WHAT TO DO ->
Locate every line in the entries below that contains the string "next", and copy each such line. Treat uppercase and lowercase letters as distinct.

DATA TO USE ->

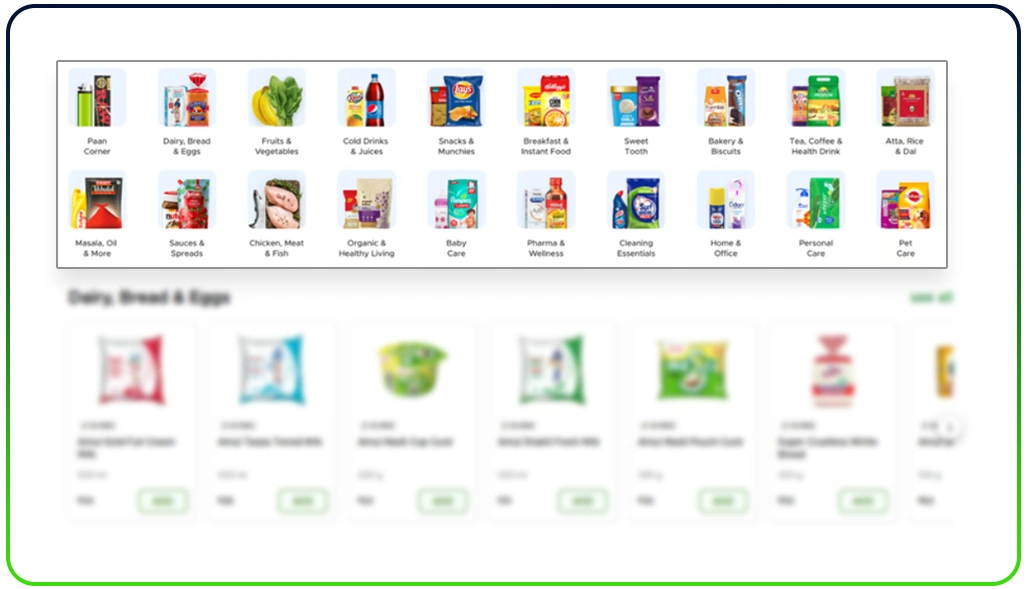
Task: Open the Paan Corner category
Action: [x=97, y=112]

==

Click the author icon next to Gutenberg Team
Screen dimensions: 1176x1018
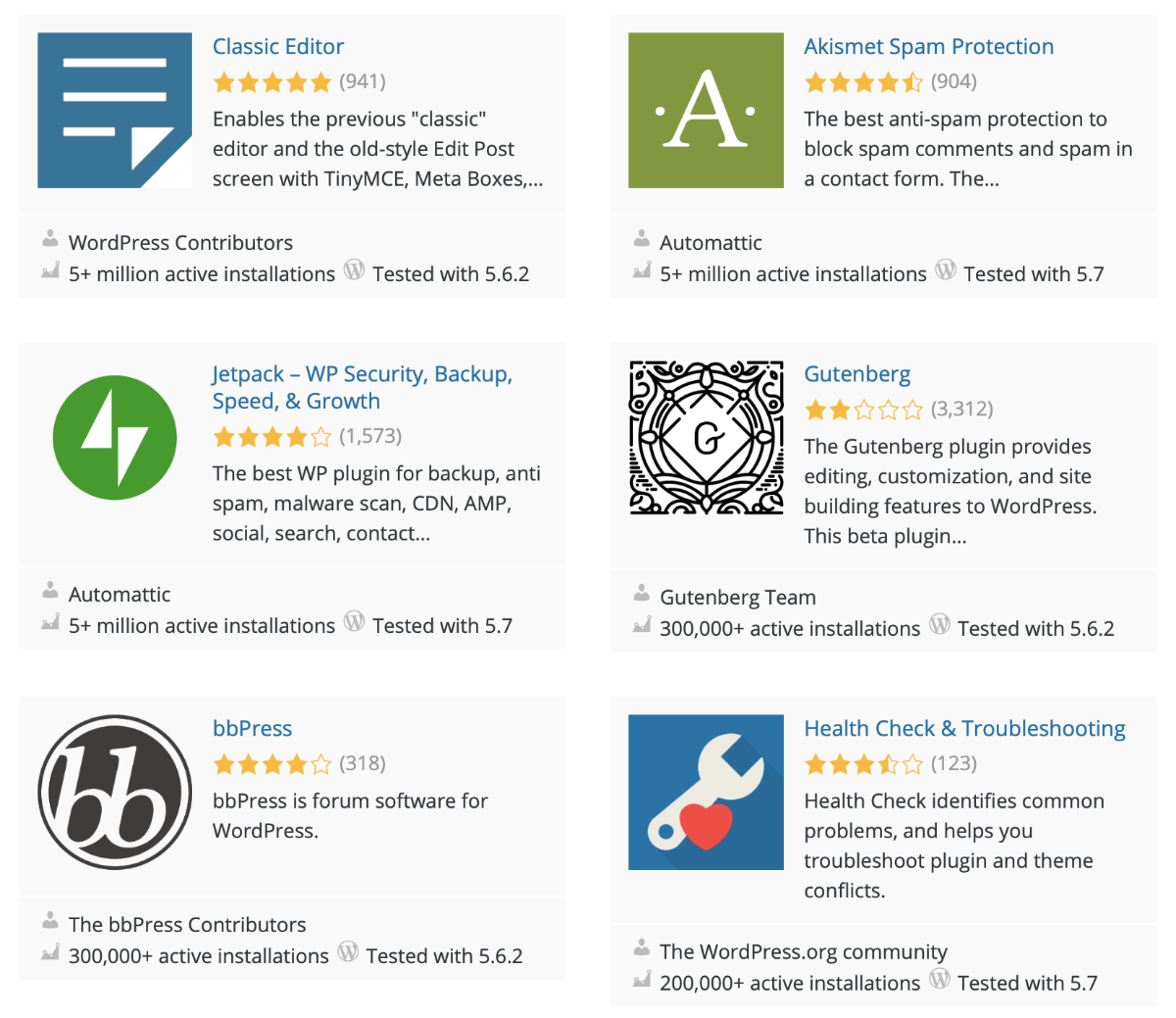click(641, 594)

OUTPUT FOR THIS EXERCISE ->
Click the author icon next to Gutenberg Team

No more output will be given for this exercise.